**PROBLEM REQUIREMENTS**. Which lines in the records below hold the word "computer"? Copy each of them.

[[ EXERCISE DATA open ]]

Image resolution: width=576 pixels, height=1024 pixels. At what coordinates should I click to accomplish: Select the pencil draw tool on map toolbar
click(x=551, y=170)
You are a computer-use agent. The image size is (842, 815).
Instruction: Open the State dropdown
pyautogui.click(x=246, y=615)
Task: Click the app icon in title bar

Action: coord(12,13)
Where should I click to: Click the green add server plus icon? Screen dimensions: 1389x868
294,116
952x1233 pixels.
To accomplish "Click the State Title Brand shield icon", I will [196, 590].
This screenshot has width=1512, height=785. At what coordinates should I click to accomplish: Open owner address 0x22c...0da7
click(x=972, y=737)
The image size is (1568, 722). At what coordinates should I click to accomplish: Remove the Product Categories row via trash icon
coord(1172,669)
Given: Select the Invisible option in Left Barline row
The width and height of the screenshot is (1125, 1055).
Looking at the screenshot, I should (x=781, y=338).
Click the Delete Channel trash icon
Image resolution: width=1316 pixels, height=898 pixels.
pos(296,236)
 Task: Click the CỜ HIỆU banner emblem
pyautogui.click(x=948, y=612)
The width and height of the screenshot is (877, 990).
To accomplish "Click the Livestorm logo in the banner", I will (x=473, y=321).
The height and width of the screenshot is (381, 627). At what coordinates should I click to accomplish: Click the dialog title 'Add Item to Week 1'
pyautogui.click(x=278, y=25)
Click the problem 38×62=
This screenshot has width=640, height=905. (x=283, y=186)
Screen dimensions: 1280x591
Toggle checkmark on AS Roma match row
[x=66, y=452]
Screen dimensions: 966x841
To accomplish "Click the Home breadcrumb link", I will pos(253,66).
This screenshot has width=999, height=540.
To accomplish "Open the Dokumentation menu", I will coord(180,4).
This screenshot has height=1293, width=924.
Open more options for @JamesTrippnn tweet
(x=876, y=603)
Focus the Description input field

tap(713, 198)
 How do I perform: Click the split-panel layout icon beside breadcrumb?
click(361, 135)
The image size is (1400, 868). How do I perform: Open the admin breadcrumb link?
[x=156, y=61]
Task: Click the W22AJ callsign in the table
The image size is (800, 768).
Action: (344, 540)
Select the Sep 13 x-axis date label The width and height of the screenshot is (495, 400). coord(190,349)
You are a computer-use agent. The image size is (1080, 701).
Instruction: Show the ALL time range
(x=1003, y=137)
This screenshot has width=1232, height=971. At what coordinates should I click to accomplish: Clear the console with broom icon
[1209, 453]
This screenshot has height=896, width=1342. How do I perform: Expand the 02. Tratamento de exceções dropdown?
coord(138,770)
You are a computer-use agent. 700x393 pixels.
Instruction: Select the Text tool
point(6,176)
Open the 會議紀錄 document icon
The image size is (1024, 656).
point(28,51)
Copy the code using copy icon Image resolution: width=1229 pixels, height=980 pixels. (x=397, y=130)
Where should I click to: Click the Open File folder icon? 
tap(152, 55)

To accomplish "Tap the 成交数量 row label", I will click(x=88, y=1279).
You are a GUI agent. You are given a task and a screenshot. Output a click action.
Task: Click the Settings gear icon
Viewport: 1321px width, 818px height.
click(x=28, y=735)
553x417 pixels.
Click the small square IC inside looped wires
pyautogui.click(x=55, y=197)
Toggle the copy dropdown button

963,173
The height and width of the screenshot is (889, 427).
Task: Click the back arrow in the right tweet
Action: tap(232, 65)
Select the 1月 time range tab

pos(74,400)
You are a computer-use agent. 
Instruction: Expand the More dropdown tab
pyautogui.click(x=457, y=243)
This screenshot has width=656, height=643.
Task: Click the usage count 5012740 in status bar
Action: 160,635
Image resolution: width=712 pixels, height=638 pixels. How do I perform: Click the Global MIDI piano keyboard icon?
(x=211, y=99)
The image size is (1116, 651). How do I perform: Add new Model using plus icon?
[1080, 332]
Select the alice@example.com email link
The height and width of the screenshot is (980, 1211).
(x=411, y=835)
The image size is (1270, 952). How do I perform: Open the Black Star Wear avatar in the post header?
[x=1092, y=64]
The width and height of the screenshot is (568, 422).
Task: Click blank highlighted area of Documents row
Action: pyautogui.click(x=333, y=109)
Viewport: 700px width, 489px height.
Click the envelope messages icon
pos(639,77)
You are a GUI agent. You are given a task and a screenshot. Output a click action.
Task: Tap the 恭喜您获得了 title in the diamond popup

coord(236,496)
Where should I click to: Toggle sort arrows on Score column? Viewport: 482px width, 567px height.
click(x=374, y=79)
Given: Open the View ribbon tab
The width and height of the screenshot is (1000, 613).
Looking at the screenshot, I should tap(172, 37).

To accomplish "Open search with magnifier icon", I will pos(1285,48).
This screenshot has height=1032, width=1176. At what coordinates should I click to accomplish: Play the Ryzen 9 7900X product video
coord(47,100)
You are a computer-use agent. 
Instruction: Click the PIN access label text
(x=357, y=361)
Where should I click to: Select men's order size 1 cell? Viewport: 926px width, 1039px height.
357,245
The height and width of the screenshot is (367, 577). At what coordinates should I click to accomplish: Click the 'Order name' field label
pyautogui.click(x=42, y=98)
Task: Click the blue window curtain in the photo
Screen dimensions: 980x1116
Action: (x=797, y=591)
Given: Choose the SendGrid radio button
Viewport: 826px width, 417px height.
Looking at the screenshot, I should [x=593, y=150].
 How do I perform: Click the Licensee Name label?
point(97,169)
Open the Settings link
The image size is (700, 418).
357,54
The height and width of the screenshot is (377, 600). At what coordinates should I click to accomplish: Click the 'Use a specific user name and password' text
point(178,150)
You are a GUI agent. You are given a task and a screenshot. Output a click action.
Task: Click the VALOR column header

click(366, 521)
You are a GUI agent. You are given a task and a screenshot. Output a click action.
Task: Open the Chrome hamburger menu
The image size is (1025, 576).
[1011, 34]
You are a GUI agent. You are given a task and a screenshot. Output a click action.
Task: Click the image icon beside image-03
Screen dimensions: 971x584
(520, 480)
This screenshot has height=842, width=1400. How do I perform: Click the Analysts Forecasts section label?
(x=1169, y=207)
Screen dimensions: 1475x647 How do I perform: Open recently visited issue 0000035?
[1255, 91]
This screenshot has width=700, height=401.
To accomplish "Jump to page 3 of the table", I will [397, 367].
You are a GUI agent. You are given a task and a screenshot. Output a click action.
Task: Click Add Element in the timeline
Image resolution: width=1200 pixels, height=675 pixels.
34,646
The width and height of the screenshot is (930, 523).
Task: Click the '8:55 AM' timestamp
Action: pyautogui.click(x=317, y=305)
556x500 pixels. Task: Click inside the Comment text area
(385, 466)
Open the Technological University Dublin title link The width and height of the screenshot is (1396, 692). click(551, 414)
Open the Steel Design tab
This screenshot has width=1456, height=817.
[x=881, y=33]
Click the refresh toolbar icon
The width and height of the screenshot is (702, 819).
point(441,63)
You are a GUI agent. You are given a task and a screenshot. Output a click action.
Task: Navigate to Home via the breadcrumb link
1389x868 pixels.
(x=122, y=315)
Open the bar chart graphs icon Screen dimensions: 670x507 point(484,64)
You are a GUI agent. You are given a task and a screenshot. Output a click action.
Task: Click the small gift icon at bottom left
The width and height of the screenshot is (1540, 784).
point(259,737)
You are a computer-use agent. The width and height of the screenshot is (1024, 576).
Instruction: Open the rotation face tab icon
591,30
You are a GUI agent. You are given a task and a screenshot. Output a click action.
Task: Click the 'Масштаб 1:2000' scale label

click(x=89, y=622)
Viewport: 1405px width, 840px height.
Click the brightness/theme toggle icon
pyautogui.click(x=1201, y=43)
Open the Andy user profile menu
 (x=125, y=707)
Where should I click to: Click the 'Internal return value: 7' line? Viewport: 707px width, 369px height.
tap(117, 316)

[[ EXERCISE DATA closed ]]

**OUTPUT OF THE EXERCISE**.
You are a computer-use agent. The image size is (842, 815).
You are a computer-use agent. The image size is (1080, 701).
You are a computer-use agent. 700x393 pixels.
You are a computer-use agent. 
You are a computer-use agent. 
You are a computer-use agent. The width and height of the screenshot is (1024, 576).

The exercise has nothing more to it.